The statistics Jerry Saltz lays out in his Village Voice column “Art and apartheid: The prime real estate is still a men’s club” will get any serious female artist’s blood boiling. At least they should!
Read the article and promise to do what you can to ameliorate those wretched numbers for women artists in New York. I’d like to think they’re better outside of The Big Apple. I wonder . . .
4 thoughts on “Attention Women Artists!”
Alyson, Thanks very much for tipping us off to this article in the Village Voice. Women artists have always been on the outside. But with the internet we have an opportunity to find new ways of operating. We can leap up by leaping over the whole gallery system. We have to ask to be noticed. We are not just working for ourselves. Art shapes the culture and we need our voices and visions to be part of that. So onwards!! I’ll write about this on my site too.

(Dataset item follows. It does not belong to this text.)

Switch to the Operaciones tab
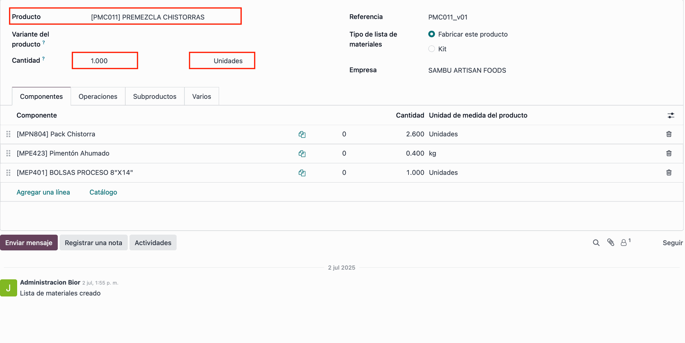Viewport: 685px width, 343px height. [98, 97]
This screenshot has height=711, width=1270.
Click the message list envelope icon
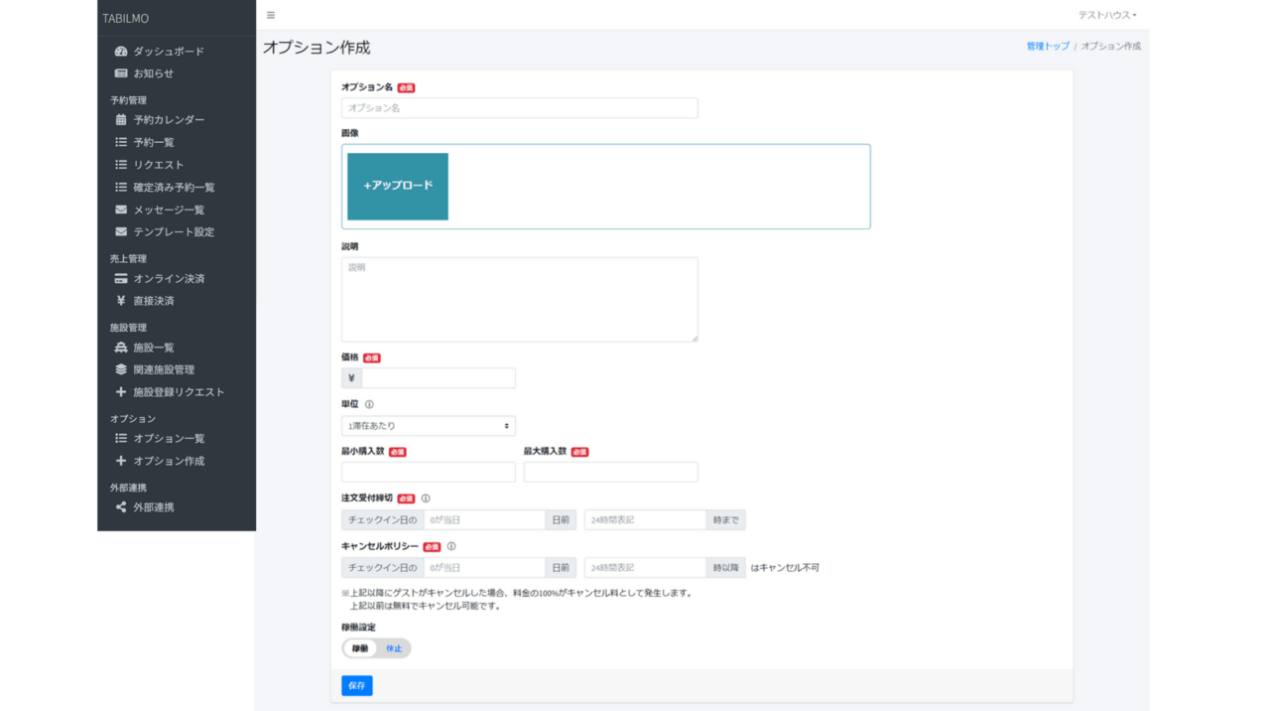pos(121,211)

I’m wondering if this imbalance is limited to NY. Here in the Pacific Northwest, there doesn’t seem to be any shortage of women doing solo exhibitions, lectures, etc. Seattle seems to have a pretty good balance between men and women.
One of the comments frequently made about my work is that the viewer thought it was created by a man. Is this complimentary? Not so sure…
I think things are definitely not so unbalanced outside the city. I live and work in upstate NY and in all of the galleries I work with (all are outside NYC) the number of men and women artists that show and have representation is pretty even. At least six of these galleries are also run and/or owned by women. I have never felt as if I have missed out on an opportunity because I am a female. I haven’t been able to get into a NYC gallery yet but I think there are any number of reasons for that, and I am not willing to blame it on my gender.